To do: This task asks for the lines from the one with "This screenshot has height=750, width=1200." to the final line below, repeated exactly, with pictures omitted.

[Dataset entries]
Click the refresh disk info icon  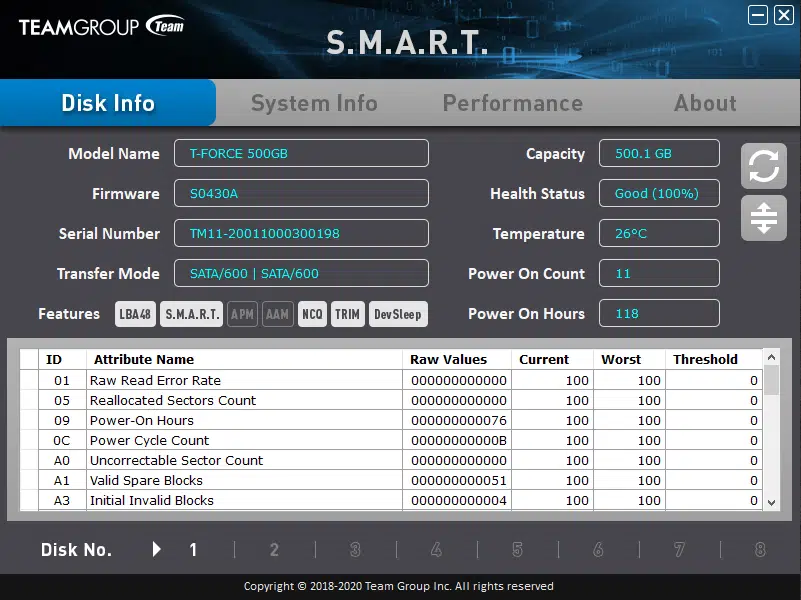tap(763, 166)
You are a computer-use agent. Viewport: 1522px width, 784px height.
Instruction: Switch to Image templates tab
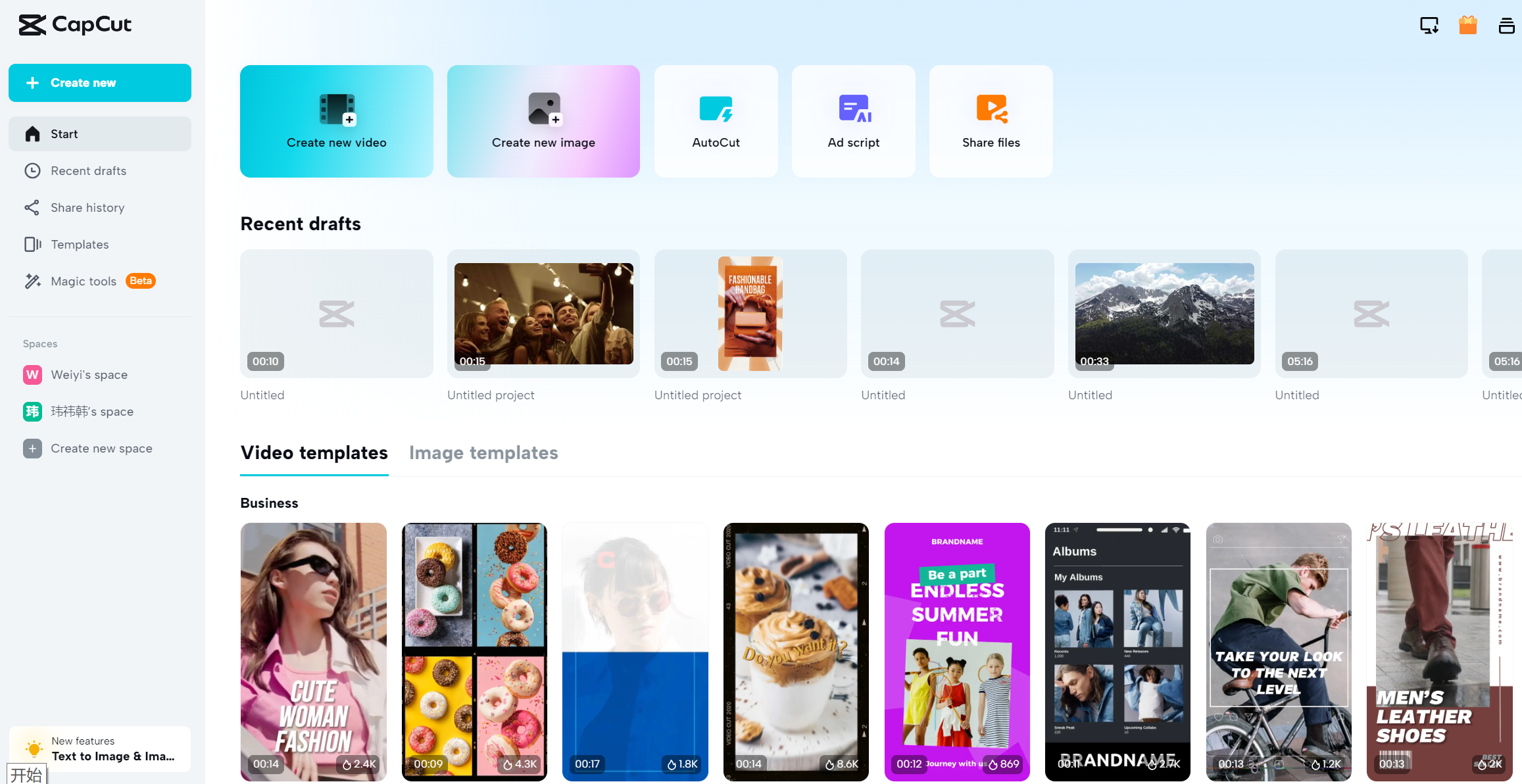coord(484,453)
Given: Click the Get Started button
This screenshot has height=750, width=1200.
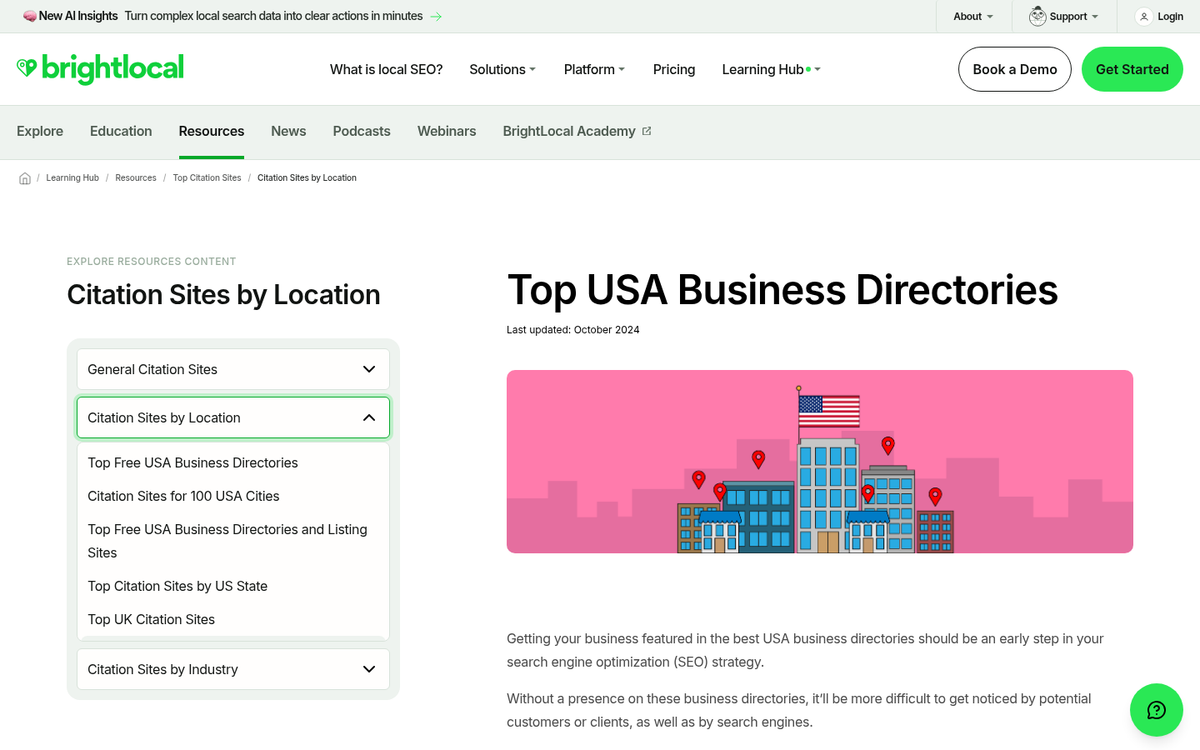Looking at the screenshot, I should click(x=1132, y=69).
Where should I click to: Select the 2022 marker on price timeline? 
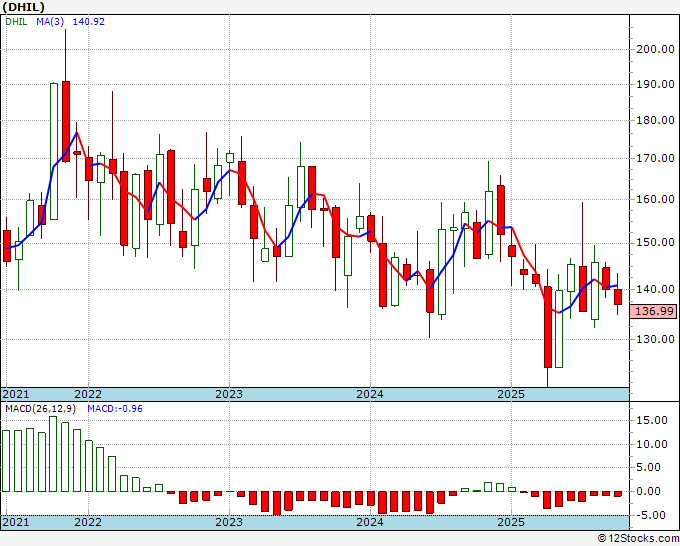(x=88, y=394)
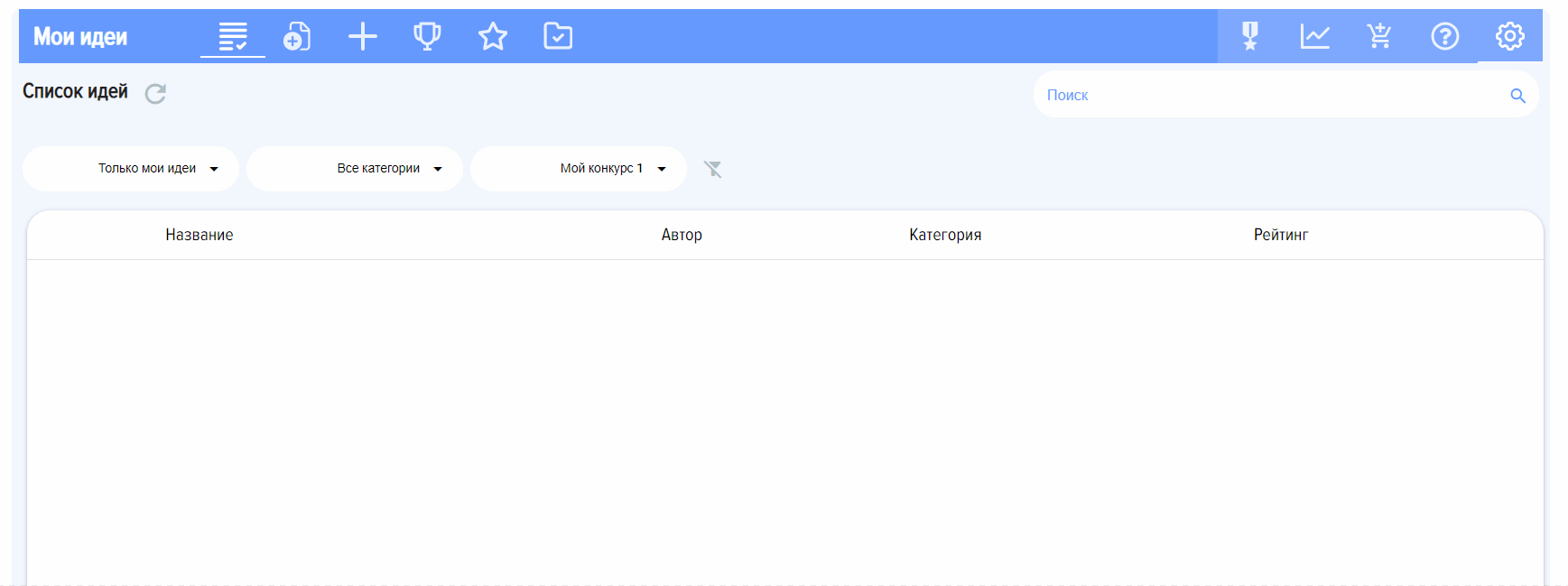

Result of this exercise:
This screenshot has height=750, width=1200.
Looking at the screenshot, I should click(x=1132, y=69).
Where should I click to: Select the 2022 marker on price timeline? 
(x=88, y=394)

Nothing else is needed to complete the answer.